* start Text provided *

How to get audio chunk when doing text-to-speech streaming?

Vackwin commented 1 month ago

Hello, I am using python sdk to synthesize speech from text. The doc here said that we can forward the audio chunks immediately to clients instead of waiting for the whole audio. I want to use this as a server side, and send generated audio to client side streamingly.

speech_synthesizer = speechsdk.SpeechSynthesizer(speech_config=speech_config, audio_config=None)
result = speech_synthesizer.start_speaking_text_async(text).get()
audio_data_stream = speechsdk.AudioDataStream(result)
audio_buffer = bytes(16000)
filled_size = audio_data_stream.read_data(audio_buffer)
while filled_size > 0:
    print("{} bytes received.".format(filled_size))
    filled_size = audio_data_stream.read_data(audio_buffer)

* end Text provided *
* start Source material *

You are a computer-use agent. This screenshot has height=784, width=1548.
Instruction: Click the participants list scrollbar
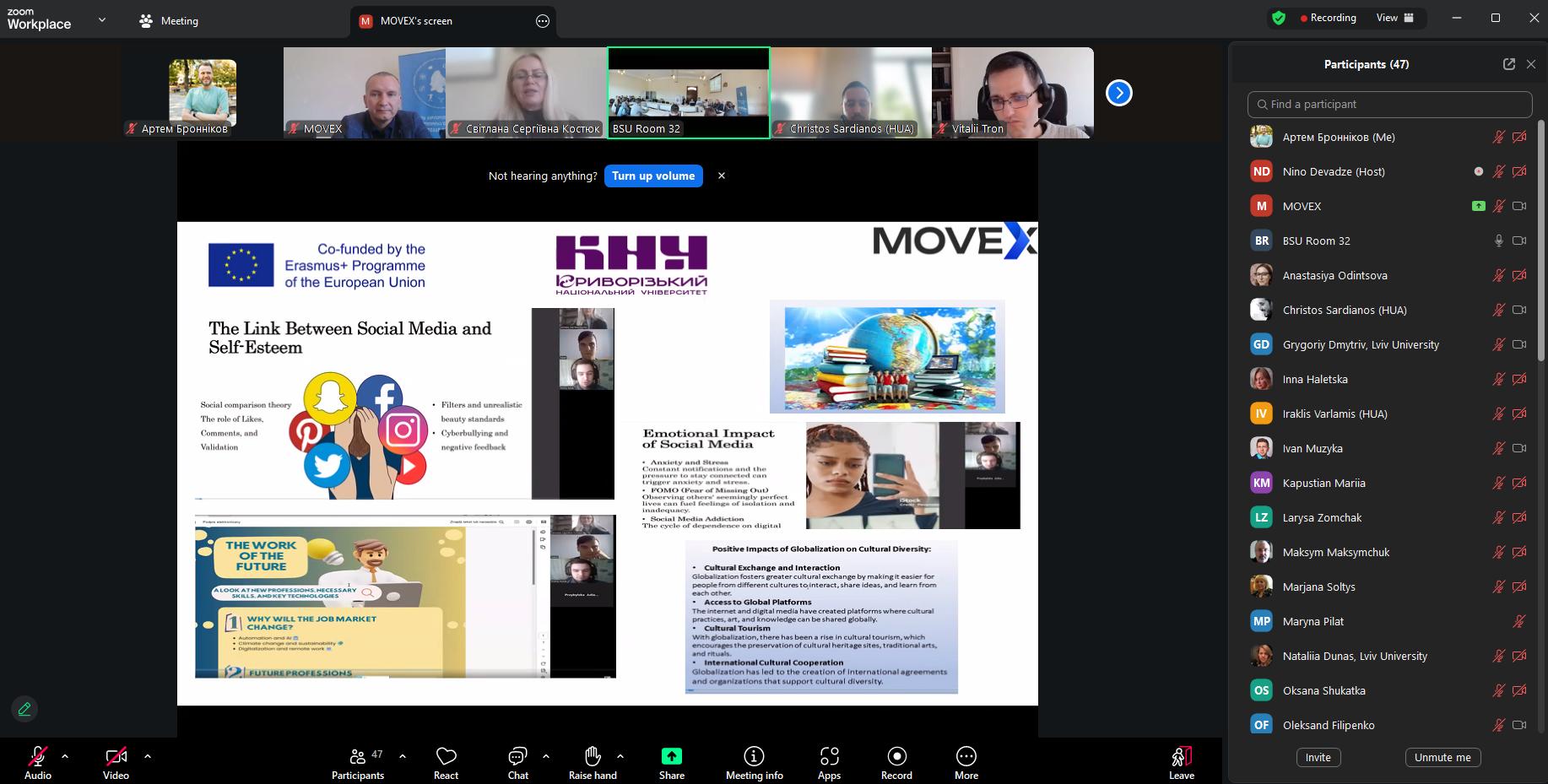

* end Source material *

In the text-to-speech streaming thread, what value is passed as audio_config when the speech synthesizer is created?

### Problem solution
None